DD: This past spring, I was a fellow in the art and law program here in New York ran by Sergio Sarmiento. Once a week, we would meet for three hours and talk about the law as artists. We read legal cases, about legal theory, and the thing that Sergio always said was figuring how to be artists that think like lawyers, or how to be artists that can use the law as a medium for making work. So I came up with this sale agreement, which is riffing off of Seth Siegelaub’s (curator, art dealer) sale agreement, where ideally, the artist would reach an agreement with a potential buyer and they would say ‘these are the rights that I am going to retain when I sell the works to you.’ Right for percentage of resale, right to be consulted if the work gets damaged, things like that. What I’m doing with this sale agreement is first, acknowledging that it’s my first exhibition and the work has a certain provenance that none of the other work is going to have. And that the pricing of the work is rooted in this deeply flawed, fucked up, speculative art market, where it says I’m putting a number value on this work, but its not.. I mean how do we even begin to talk about how we create value around art? Especially if were going to talk about a lot of the issues that the actual work is dealing with, and in my mind one of the big themes with the Plexiglass work is about dealing with this issue of currency. Monetary currency, people as currency, various forms of currency, sexual currency, emotional currency, and trying to wade through those issues. By creating a sale agreement where there’s a space opened up to have an honest conversation about what the work is worth, and other ways beyond money to make this exchange, that was important to me.

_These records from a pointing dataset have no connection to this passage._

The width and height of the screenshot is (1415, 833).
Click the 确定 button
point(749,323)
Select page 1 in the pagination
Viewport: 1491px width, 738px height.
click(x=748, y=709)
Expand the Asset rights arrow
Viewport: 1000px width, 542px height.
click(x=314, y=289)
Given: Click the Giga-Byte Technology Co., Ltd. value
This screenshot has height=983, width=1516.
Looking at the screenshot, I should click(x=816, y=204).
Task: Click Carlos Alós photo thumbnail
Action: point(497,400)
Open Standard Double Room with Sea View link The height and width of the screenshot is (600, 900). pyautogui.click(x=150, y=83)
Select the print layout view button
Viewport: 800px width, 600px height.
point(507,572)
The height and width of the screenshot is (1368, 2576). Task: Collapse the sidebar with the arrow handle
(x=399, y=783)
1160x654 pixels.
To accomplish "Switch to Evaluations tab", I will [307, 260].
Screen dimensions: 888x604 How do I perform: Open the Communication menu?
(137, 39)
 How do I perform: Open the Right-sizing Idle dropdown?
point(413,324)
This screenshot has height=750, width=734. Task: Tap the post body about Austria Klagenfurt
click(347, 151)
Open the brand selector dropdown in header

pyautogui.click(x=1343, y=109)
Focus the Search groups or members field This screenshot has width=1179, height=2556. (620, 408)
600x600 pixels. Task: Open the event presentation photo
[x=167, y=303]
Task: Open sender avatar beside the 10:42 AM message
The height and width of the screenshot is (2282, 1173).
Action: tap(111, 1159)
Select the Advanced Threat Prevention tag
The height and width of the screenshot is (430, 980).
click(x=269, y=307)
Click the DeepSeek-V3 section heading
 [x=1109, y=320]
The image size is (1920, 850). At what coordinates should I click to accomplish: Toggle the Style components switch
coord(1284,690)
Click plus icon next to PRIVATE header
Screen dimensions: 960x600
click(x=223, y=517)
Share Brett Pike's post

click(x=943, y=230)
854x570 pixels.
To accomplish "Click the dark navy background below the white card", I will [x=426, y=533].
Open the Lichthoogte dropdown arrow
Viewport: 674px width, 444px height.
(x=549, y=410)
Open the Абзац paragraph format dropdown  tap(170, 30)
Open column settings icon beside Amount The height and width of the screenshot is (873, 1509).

Essentially what happens if someone were to purchase a work, “purchase” being in quotation marks is I would waive all my legal rights to the work. Any current or potential future rights afforded to me at state, federal, and international level, I’m saying I’m waiving all of those. You can do whatever you will with the piece after it is signed over to you. You can sell it, and even if it somehow becomes worth a lot of money you can still sell it- I don’t have any rights to that. You can produce thousands of copies of that piece, you can destroy it, whatever you want with it. In exchange for that, the least desired piece, the piece that doesn’t get sold, which wont happen until years after this show ends, that piece gets rendered forever unsellable. It’s a way of trying to protect and reclaim the most unwanted piece in the show. That work will forever have to get presented with the sale agreement with the contract on the clipboard. So one of these pieces will at one point in time, get forever bound to that clipboard on the wall. And then there’s other things in that sale agreement that are dealing with really personal issue: my father’s death, and my brother’s death. A percentage of the money made from this show goes towards my brother’s memorial scholarship fund, which is for students of African American descent who are majoring in engineering. I think it’s funny, because I considered my brother and I diametrically opposite of each other, and now I’m looking at my works and thinking ‘Oh shit, I’m kind of an engineer now’ haha. So it’s about dealing with love and loss, and there’s some romantic stuff in there that maybe we’ll save for another day, another conversation.

JL: Thank you for opening up, and talking about yourself as an artist and the work in the exhibition. 

Damien Davis is an artist that lives and works in New York City. His first solo exhibition, “OBJECT/AFFECTION” is on view at Black Ball Projects in Brooklyn, New York until July 17th.